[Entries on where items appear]
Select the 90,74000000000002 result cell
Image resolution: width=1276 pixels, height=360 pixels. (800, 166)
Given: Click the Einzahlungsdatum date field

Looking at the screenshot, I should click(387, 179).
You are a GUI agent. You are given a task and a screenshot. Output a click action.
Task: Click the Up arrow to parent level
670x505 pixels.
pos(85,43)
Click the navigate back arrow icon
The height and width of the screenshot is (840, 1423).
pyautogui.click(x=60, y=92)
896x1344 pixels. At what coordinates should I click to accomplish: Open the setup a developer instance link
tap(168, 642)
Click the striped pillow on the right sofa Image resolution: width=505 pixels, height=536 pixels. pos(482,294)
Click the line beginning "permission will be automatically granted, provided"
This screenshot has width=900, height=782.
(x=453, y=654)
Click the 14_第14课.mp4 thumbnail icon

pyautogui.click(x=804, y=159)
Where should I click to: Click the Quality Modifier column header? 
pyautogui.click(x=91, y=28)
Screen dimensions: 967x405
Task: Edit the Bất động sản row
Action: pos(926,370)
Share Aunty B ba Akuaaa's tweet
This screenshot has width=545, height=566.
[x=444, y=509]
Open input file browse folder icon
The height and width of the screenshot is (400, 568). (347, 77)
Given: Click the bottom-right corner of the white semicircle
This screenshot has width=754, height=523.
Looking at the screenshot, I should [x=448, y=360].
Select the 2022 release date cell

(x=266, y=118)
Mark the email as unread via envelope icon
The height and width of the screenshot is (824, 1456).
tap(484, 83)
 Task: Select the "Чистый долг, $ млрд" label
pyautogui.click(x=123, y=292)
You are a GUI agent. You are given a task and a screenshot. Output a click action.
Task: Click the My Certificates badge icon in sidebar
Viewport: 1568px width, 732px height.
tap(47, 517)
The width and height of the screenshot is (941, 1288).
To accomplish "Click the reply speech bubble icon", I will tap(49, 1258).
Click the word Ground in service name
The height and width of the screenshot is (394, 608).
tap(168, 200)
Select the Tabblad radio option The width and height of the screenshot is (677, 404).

Task ▸ Copy these records word for word, in full.

Reply to the exercise ▸
Select the 90,74000000000002 result cell
Image resolution: width=1276 pixels, height=360 pixels. (800, 166)
Given: Click the Einzahlungsdatum date field

Looking at the screenshot, I should click(387, 179).
You are a GUI agent. You are given a task and a screenshot. Output a click action.
Task: Click the Up arrow to parent level
670x505 pixels.
pos(85,43)
Click the navigate back arrow icon
The height and width of the screenshot is (840, 1423).
pyautogui.click(x=60, y=92)
896x1344 pixels. At what coordinates should I click to accomplish: Open the setup a developer instance link
tap(168, 642)
Click the striped pillow on the right sofa Image resolution: width=505 pixels, height=536 pixels. pos(482,294)
Click the line beginning "permission will be automatically granted, provided"
This screenshot has width=900, height=782.
(x=453, y=654)
Click the 14_第14课.mp4 thumbnail icon

pyautogui.click(x=804, y=159)
Where should I click to: Click the Quality Modifier column header? 
pyautogui.click(x=91, y=28)
Screen dimensions: 967x405
Task: Edit the Bất động sản row
Action: pos(926,370)
Share Aunty B ba Akuaaa's tweet
This screenshot has width=545, height=566.
[x=444, y=509]
Open input file browse folder icon
The height and width of the screenshot is (400, 568). (347, 77)
Given: Click the bottom-right corner of the white semicircle
This screenshot has width=754, height=523.
Looking at the screenshot, I should [x=448, y=360].
Select the 2022 release date cell

(x=266, y=118)
Mark the email as unread via envelope icon
The height and width of the screenshot is (824, 1456).
tap(484, 83)
 Task: Select the "Чистый долг, $ млрд" label
pyautogui.click(x=123, y=292)
You are a GUI agent. You are given a task and a screenshot. Output a click action.
Task: Click the My Certificates badge icon in sidebar
Viewport: 1568px width, 732px height.
tap(47, 517)
The width and height of the screenshot is (941, 1288).
To accomplish "Click the reply speech bubble icon", I will tap(49, 1258).
Click the word Ground in service name
The height and width of the screenshot is (394, 608).
tap(168, 200)
Select the Tabblad radio option The width and height of the screenshot is (677, 404).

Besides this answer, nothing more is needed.